Other than that, I see nothing wrong with the code. There is no
restriction in the standard that mentions zero size as being
prohibitted, and I see no inherent reason why it would need to be
prohibitted. To the contrary, the standard even says under case (i) that
the result "has the value zero if ARRAY has size zero." Now that case
doesn't directly apply because it is for the simple form sum(array), but
it does provide direct evidence that zero-sized arrays were not
overlooked and were even explicitly allowed.
For your case, the result has no elements, so the description of the
computation of the value of each element is moot. The description of the
result characteristics gives a result shape of [0], which matches the
way your code uses it.
--
Richard Maine | Good judgment comes from experience;
email: last name at domain . net | experience comes from bad judgment.
domain: summertriangle | -- Mark Twain
> ! $ gcc --version
> ! gcc (Ubuntu 4.4.3-4ubuntu5) 4.4.3
> ! Copyright (C) 2009 Free Software Foundation, Inc.
2009 -- that's pretty old in gfortran years. But it still seems to
crash at runtime with recent gfortran 4.6.
--
write(*,*) transfer((/17.392111325966148d0,6.5794487871554595D-85, &
6.0134700243160014d-154/),(/'x'/)); end
> real(8) :: empty(0, 3), square(0)
> square = sum(empty * empty, 2)
It looks legal for Fortran 2003. I didn't check earlier versions.

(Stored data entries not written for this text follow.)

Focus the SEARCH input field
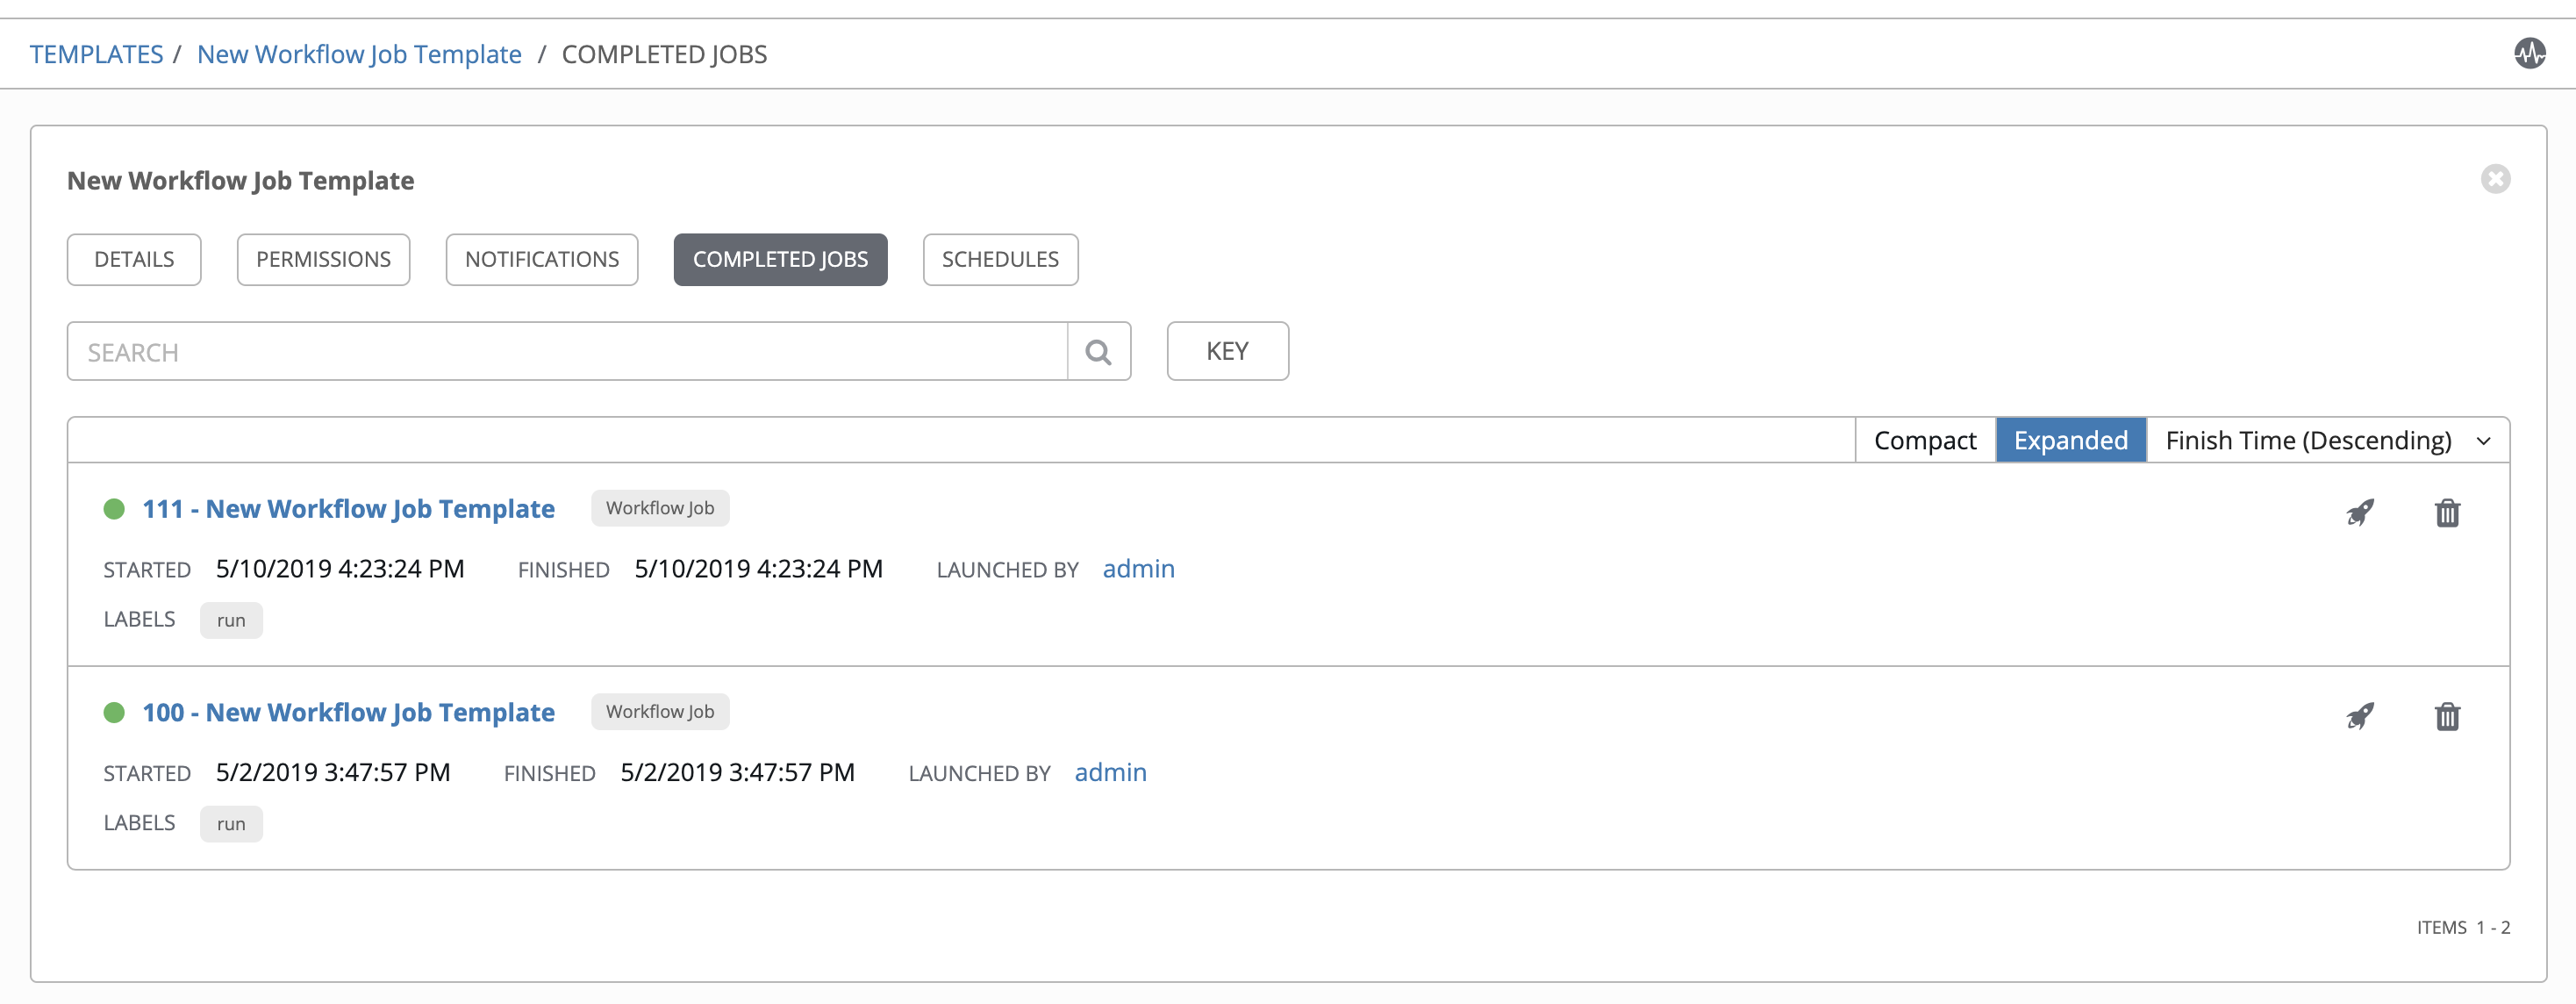The width and height of the screenshot is (2576, 1004). click(x=566, y=352)
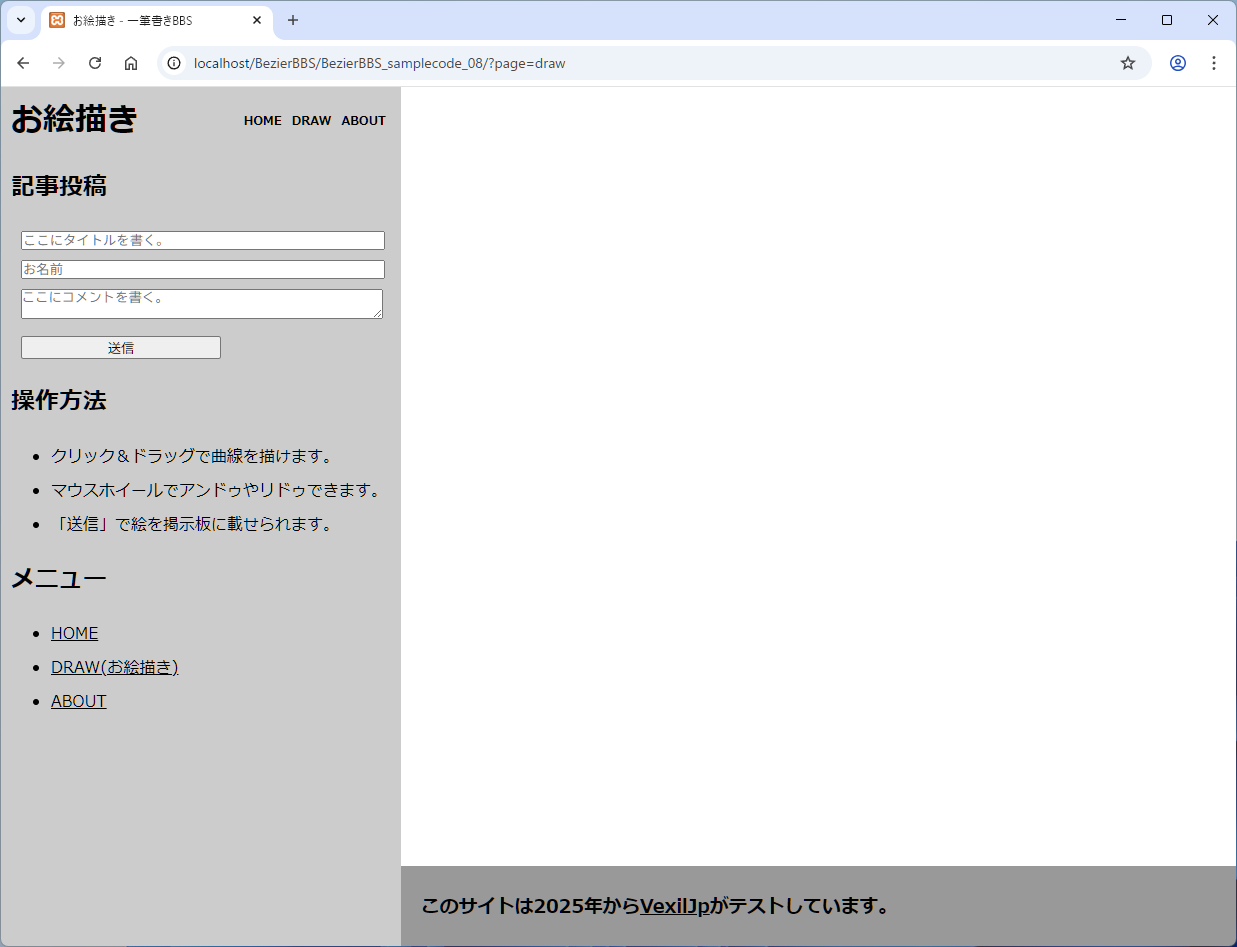
Task: Click HOME link in メニュー list
Action: coord(74,633)
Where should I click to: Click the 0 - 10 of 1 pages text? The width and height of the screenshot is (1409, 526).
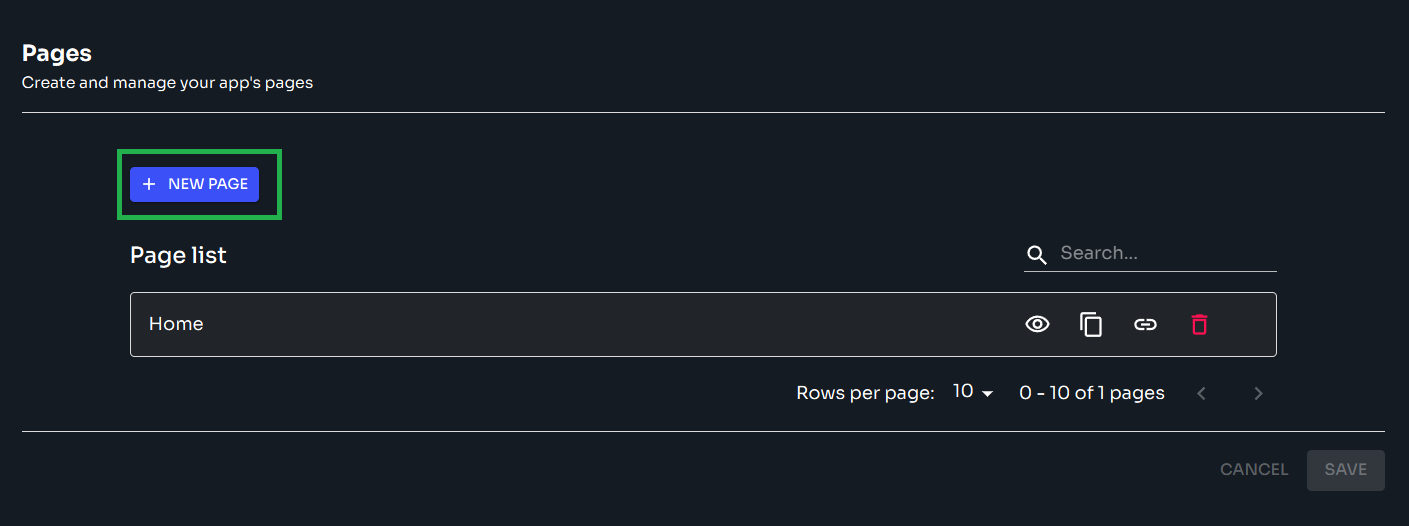pos(1092,393)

sum(zero length array) is defined to be zero, and sum(array,dim)
is defined in terms of sum(array) in a way that is hard to read,
but sounds right.
-- glen
I agree it is hard to read, but for the zero-sized case, you don't
actually have to read it. That's because the hard-to-read part is all
about specifying the values of the elements of the result. When the
result doesn't have any elements, you don't have to bother to read that
whole section about the result value. You can stop after reading the
section on the result characteristics (which is where it specifies what
the shape will be and you can see that the result is zero sized).
Well, it worked in GCC 4.1 and it doesn't in 4.3 to 4.6.

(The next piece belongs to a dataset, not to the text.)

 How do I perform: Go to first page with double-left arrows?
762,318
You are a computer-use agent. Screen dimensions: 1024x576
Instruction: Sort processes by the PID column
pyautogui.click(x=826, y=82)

By the way, the breakage ("regression") is caused due to the zero-sized
LHS, the zero-sized RHS is properly dealt with. Consequently, it works
if one use "print *, sum(...)" or if the LHS is an allocatable
[(re)alloc on assignment].
Should be relatively straight forward to fix.

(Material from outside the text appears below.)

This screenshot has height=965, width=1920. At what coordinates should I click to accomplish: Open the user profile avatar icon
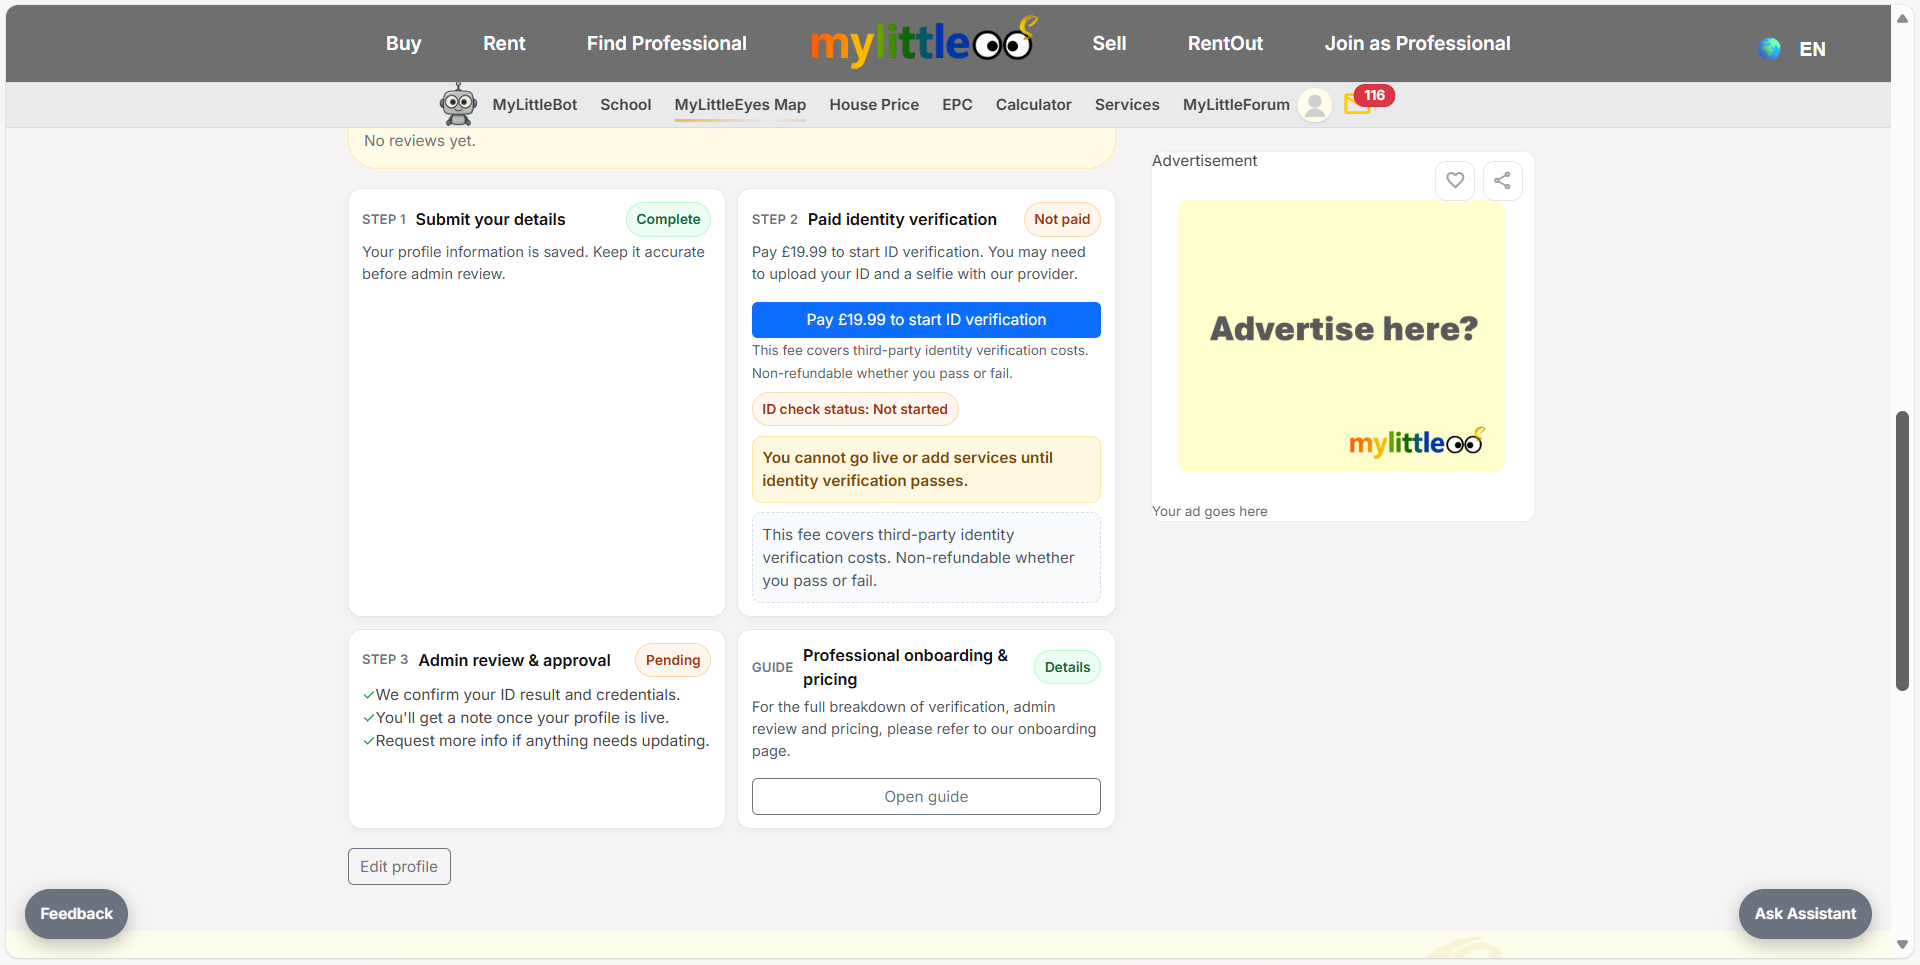click(1315, 104)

Somehow, zero-sized arrays and ENTRY are two features which tend to get
forgotten when implementing new features -- especially in rare
combinations like a character-returning BIND(C) ENTRY function. But
there are countless other possibilities for bugs.
Tobias
>
> > It looks legal for Fortran 2003. I didn't check earlier versions.
>
> > sum(zero length array) is defined to be zero, and sum(array,dim)
> > is defined in terms of sum(array) in a way that is hard to read,
> > but sounds right.
>
> I agree it is hard to read, but for the zero-sized case, you don't
> actually have to read it.
Thanks for confirmation, Tobias filed a bug report
http://gcc.gnu.org/bugzilla/show_bug.cgi?id=48066
For reference, the workaround in my case was
squares = vectors(:, 1)**2 + vectors(:, 2)**2 + vectors(:, 3)**2
Alexei
>> sum(zero length array) is defined to be zero, and sum(array,dim)
>> is defined in terms of sum(array) in a way that is hard to read,
>> but sounds right.
> I agree it is hard to read, but for the zero-sized case, you don't
> actually have to read it. That's because the hard-to-read part is all
> about specifying the values of the elements of the result. When the
> result doesn't have any elements, you don't have to bother to read that
> whole section about the result value. You can stop after reading the
> section on the result characteristics (which is where it specifies what
> the shape will be and you can see that the result is zero sized).
Well, you should read it enough to be sure that it says that zero
sized arrays, other than the dim dimension also work. Even that
is pretty hard to extract. But yes, the result value is even harder.